Adapte d’un rap-gaze à l’apparition duquel il a fortement contribué, le projet Moodie Black se fend régulièrement, depuis plus de 10 ans, de sorties irrévérencieuses où son flow sombre percute guitares en fusion, rythmes indus, hip-hop ou électro, pour des rendus singuliers. Ici, il rassemble des b-sides soi-disant détestées, sous l’appellation b-sides i hate, qu’on s’empressera pourtant d’aimer. Pour leur différence, leur qualité, et leurs sonorités sans esbrouffe qui ornent par exemple So good, so long. Entre coloration bluesy, rythme lancinant aux effets psyché et vapeur shoegaze, on a déjà entre les mains une b-side du niveau d’une a-side et connaissant les 2 protagonistes, on ne doute pas une seconde de la bonne tenue du reste. Caskets, où la voix dévie, délivre ainsi un rap brumeux, menaçant, qui annonce l’implosion sans qu’elle n’arrive. Et Duper b, leste, climatique, ratifie la valeur d’un trio d’ouverture garanti toute épreuve. A l’image d’ailleurs de la « totale » Moodie Black, tel le Lucas Acid de haute volée sorti en avril 2018. Moodie Black se montrant, en plus d’une productivité qui ne manquera pas de satisfaire son auditoire, intègre à souhait.

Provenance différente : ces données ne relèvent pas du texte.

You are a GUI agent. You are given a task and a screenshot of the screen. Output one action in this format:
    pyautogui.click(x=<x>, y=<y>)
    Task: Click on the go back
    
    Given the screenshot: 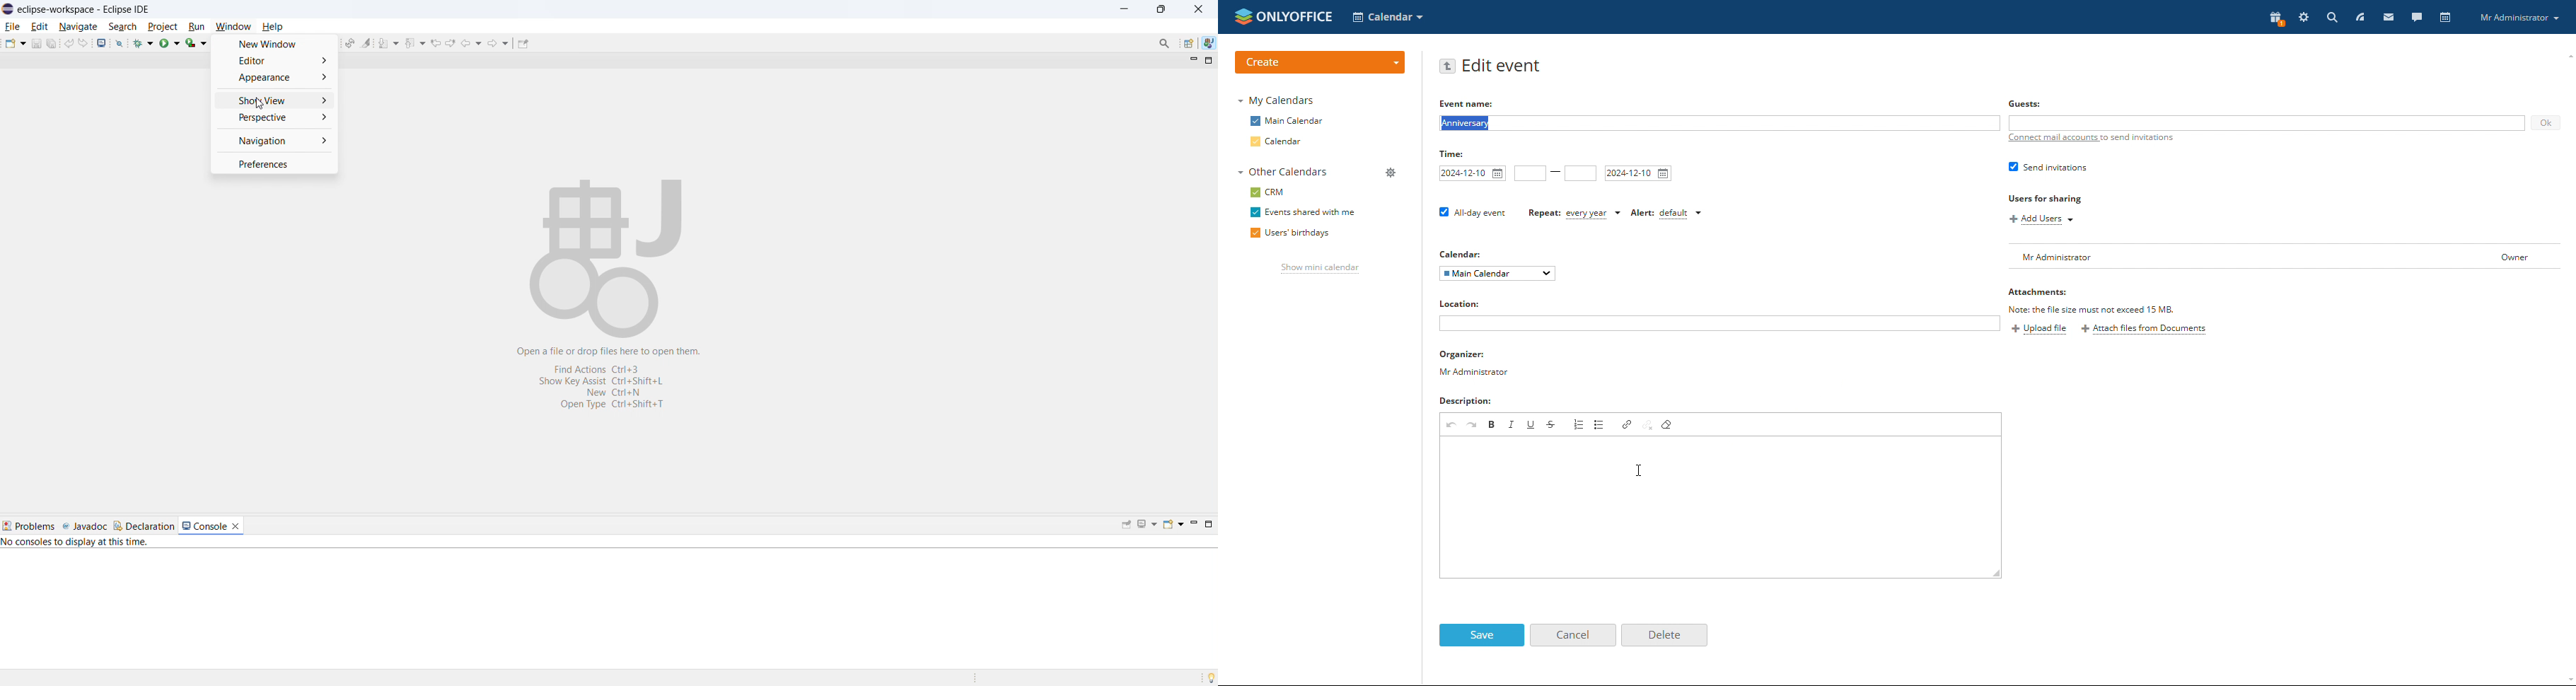 What is the action you would take?
    pyautogui.click(x=1448, y=66)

S’il expérimente, le groupe tient la barre d’un son nouveau, innovant, indocile, aux déflagrations démentielles (Grip, bruitiste et pesant). Irrévérencieux dans le verbe, mutin dans le son, il démontre qu’au sein du carcan hip-hop, il y a de belles choses à faire pour peu qu’on fasse preuve d’imagination. Grammy death, fort lui aussi de ces bruits inédits, puis The wall, sur une cadence massive, affirment le genre et au delà, la fiabilité de morceaux bien plus valeureux que de simples faces B. Preuve en est, l’idée -louable- de les unir ici.
Avec Deathen l’horizon, si on peut dire, s’éclaircit quelque peu. On reste toutefois dans un mot sombre, un étaiement sans vive lumière. Pour le coup, il est simplement moins opaque. Weekend, ensuite, se pare de voix douces greffées à d’autres évidemment nettement plus graves. Sur ce lit bruitiste, ça prend sans problèmes. Le panel parcouru par Moodie Black depuis ses parutions initiales est de plus parfaitement illustré, entre coups de semonce ingénieusement bruyants et canevas -modérément- plus sobres. Il n’empêche, Landgun livre quand vient son tour des chants d’obédience gospel, qui trouvent leur rang sans forcer. Puis Wing, traînée ombreuse doublée d’un rythme indus, de ces envolées bruitistes dont le duo retient le secret, termine le boulot avec pour effet d’alléger l’attente, pressante, du nouvel opus prévu pour mars 2020, qui répondra au nom ajusté de Fuzz. On en ignore encore le contenu mais la paire de Los Angeles saura sans nul doute combler nos désirs les plus vils, à grand renfort de rap-gaze et noise-rap millésimé.